La mer est encore vu par certains usagers comme un espace de liberté, sans frontières ni règles à respecter, où l’on peut prendre et faire ce que l’on veut. Mais cela n’est pas le cas. Des règles ont été édictées afin de partager l’espace, de permettre une cohabitation entre des usagers de plus en plus nombreux et pour que chacun puisse profiter des ressources marines ont bonne intelligence. Oui, des freins culturels et sociaux compliquent parfois encore le respect de la réglementation. On entend encore dire « si ce n’est pas moi qui pêche ce petit poisson, c’est mon voisin qui va le faire, donc autant que ce soit moi », « il y a toujours eu des poissons dans la mer et il y en aura encore donc je peux pêcher tout ce que je veux ». La tradition est importante mais elle doit aussi s’adapter à la réalité du milieu pour que justement elle puisse être transmise à nos enfants.

Si l’on se projette à dix ans, comment imaginez-vous l’évolution des usages au cœur de la réserve marine de La Réunion, notamment avec la pression touristique, le changement climatique et l’érosion du trait de côte, et quelles adaptations de la gestion vous semblent incontournables pour maintenir la résilience des récifs coralliens ?

Effectivement les scénarios climatiques ne présagent rien de bon pour notre planète et les océans. Nous savons déjà que des plages vont continuer de se réduire, que les houles et les cyclones vont s’intensifier et que les submersions marines vont encore plus impacter les habitations littorales qui vont se retrouver les pieds dans l’eau, surtout si les récifs coralliens et la barrière de corail venaient à se réduire voir à disparaitre alors que ce sont de véritables brises lames des vagues. L’attractivité du littoral et de ses lagons, propices aux activités nautiques et à la baignade serait fortement diminuée avec des conséquence socio-économiques catastrophiques.
Dans la réserve, certains usages commencent déjà à s’autoréguler soit par manque de place, soit en raison du trop grand nombre de prestataires et d’entreprises.

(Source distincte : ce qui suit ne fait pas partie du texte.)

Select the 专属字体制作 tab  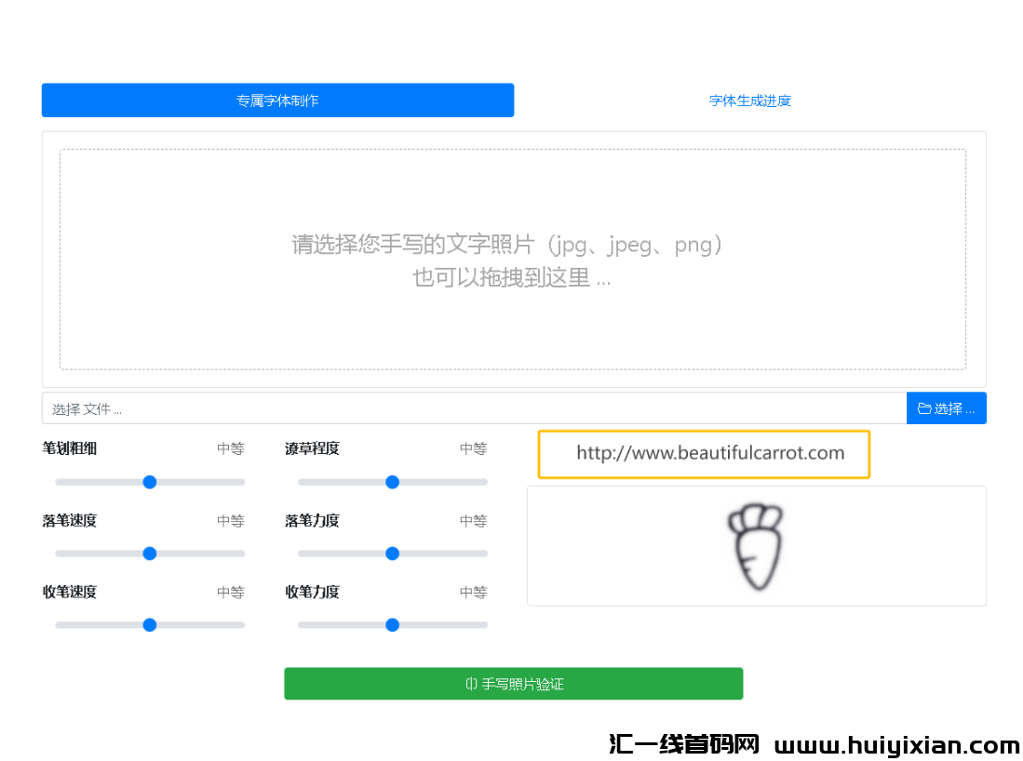click(277, 100)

Les clients sont aussi à la recherche de prestations de qualité et respectueuses de l’environnement et les professionnels l’ont compris, à plus forte raison au sein d’une réserve naturelle marine.
L’inquiétude se porte depuis plusieurs années déjà sur les pressions et les impacts venant de la partie terrestre, que l’on appelle le bassin versant. En février 2025, le cyclone Garance, combiné à de mauvais aménagements urbains et pratiques agricoles, a entrainé le déversement dans la réserve marine de grandes quantités d’apports terrigènes (boues) et de polluants (pesticides, herbicides, engrais, détergents, etc.) qui sont venus recouvrir et asphyxier les coraux, déjà affaiblit par un épisode de blanchissement corallien. Ce phénomène n’est pas nouveau et va s’intensifier, notamment si les cyclones sont plus violents et/ou fréquents. Il est donc urgent dans les 10 prochaines années que des actions concrètes soient mise en place pour repenser l’aménagement et la gestion durable du bassin versant face au défi climatique, économique et social qui attend l’île.

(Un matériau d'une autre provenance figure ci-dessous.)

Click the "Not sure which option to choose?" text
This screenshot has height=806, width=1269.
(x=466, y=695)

Pour conclure, quel message aimeriez-vous adresser aux habitants de La Réunion et aux visiteurs qui fréquentent le lagon, à la fois sur leur responsabilité individuelle et sur la manière dont chacun peut, à son échelle, contribuer à la protection durable de la réserve marine ?

La Réunion est une île exceptionnelle avec de merveilleuses richesses que soit sur terre ou dans la mer. A ceux qui se souviennent de la beauté des lagons dan tan lontan et à ceux qui les découvrent aujourd’hui, chaque geste compte. Chez nous, sur la plage, dans l’eau, seul, en famille ou entre amis c’est ensemble qu’on pourra faire avancer les choses pour protéger nos récifs, pour nous et pour les générations futures.